Time-Frequency Audio Inpainting

Updated 27 January 2026

Time-frequency audio inpainting is the process of reconstructing missing or degraded spectrogram coefficients from STFT representations to restore audio quality.
Techniques range from convex structured sparsity and probabilistic NMF models to deep learning methods including U-Net and diffusion-based generative frameworks.
These approaches enhance applications in music editing, speech enhancement, and archival restoration by ensuring phase coherence, amplitude consistency, and perceptual quality.
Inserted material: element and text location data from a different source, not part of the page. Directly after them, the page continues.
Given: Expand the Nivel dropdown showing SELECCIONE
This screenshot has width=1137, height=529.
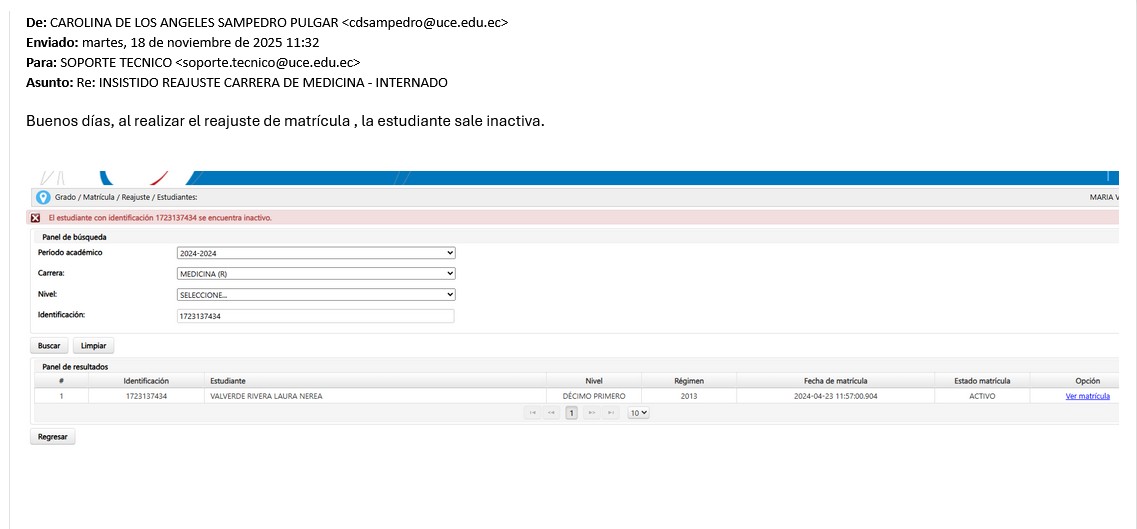Looking at the screenshot, I should click(315, 295).
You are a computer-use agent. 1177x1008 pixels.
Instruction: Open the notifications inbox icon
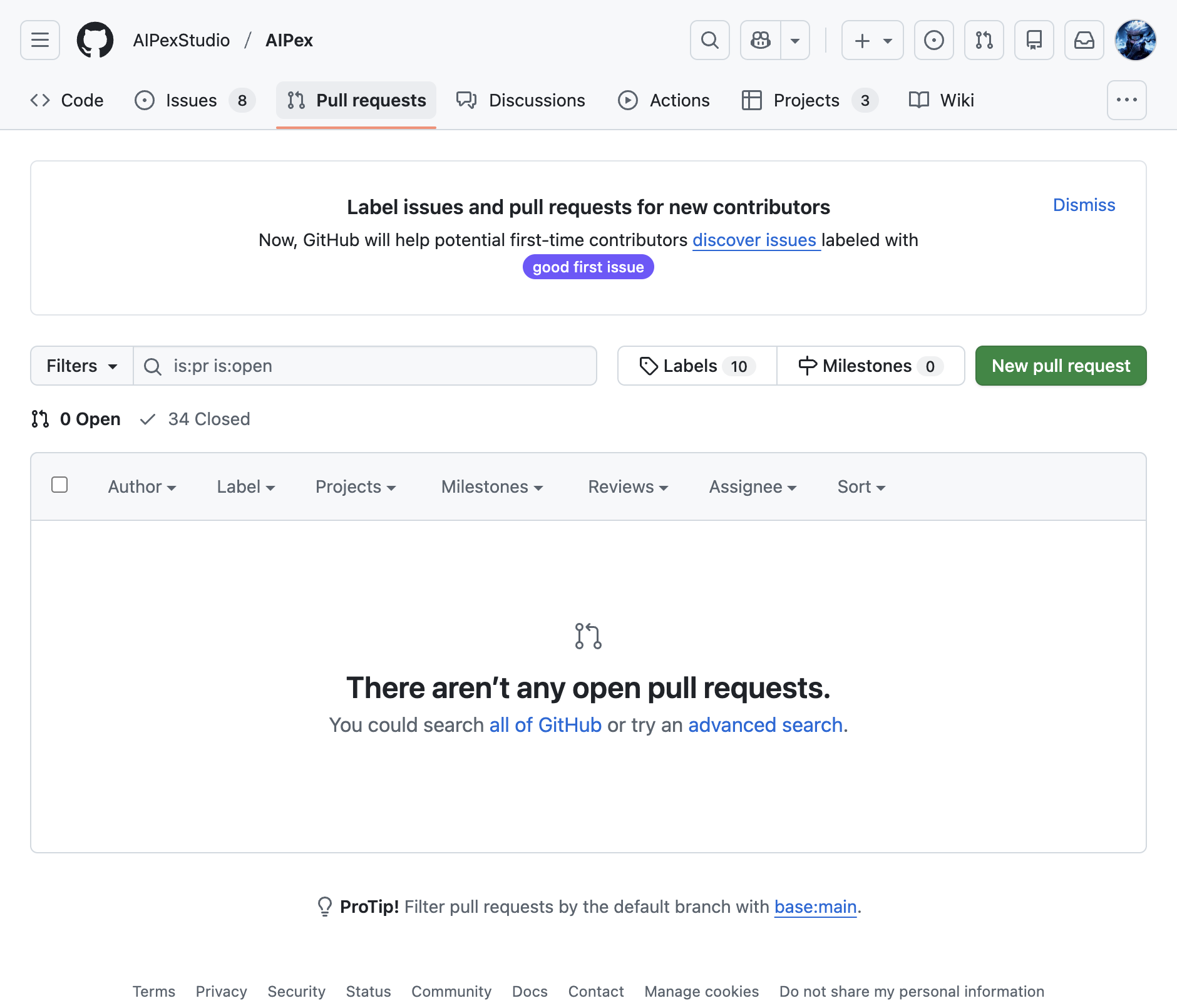[1084, 40]
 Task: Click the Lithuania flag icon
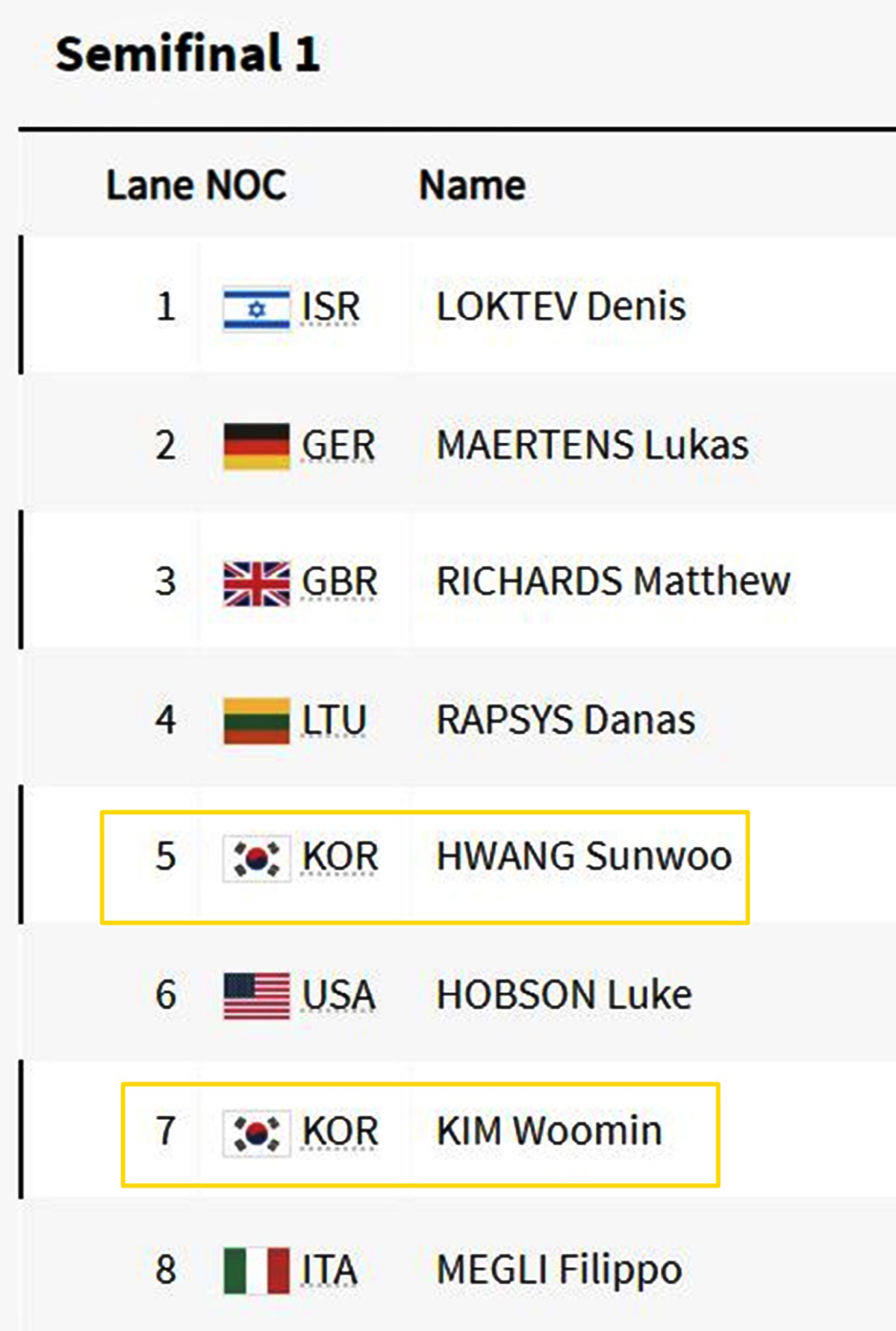tap(256, 721)
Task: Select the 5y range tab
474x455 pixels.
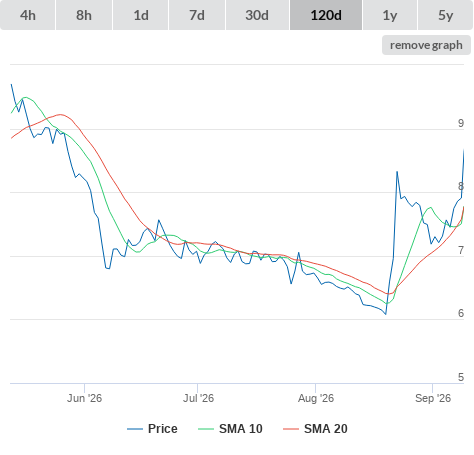Action: coord(445,15)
Time-frequency audio inpainting is the problem of reconstructing missing, corrupted, or degraded coefficients in a time-frequency (TF) representation of an audio signal, such as the short-time Fourier transform (STFT) spectrogram. This problem arises in applications including music editing, bandwidth extension, transmission-loss concealment, speech enhancement, and generative restoration of archival materials. It is distinguished from time-domain inpainting by its focus on reconstructing absent columns or blocks of the complex-valued or magnitude spectrogram, under physical or perceptual constraints imposed by overlap, phase coherence, and structured audio content.

1. Problem Formulations and Mathematical Models

Let $x \in \mathbb{R}^L$ be a discrete-time signal and $X = G_g x \in \mathbb{C}^{M \times N}$ its STFT (or another invertible time-frequency transform), with window $g$ , hop size $a$ , and $M$ frequency bins, $N$ frames. A binary mask $M \in \{0,1\}^{M \times N}$ specifies which time-frequency coefficients are observed (1) or missing (0). The core inpainting objective is to estimate the (complex or magnitude) spectrogram $\hat X$ satisfying

$M \odot \hat X = M \odot X_{\rm obs}$

and, ideally, that $\hat X$ is consistent with a physically-realizable audio signal (i.e., $\hat X = G_g \hat x$ for some $\hat x$ ), while optimizing an appropriate prior or regularizer.

Two principal convex formulations dominate the structured-sparsity literature:

Synthesis model: minimize $S(z)$ (e.g., $\ell_1$ ) over coefficients $z$ , subject to $A^* z \in \Gamma$ , where $A^*$ is the synthesis operator and $\Gamma$ is the set of signals agreeing with $X_{\rm obs}$ at observed TF-coefficients.
Analysis model: minimize $S(Ax)$ subject to $x \in \Gamma$ , where $A$ is the analysis operator.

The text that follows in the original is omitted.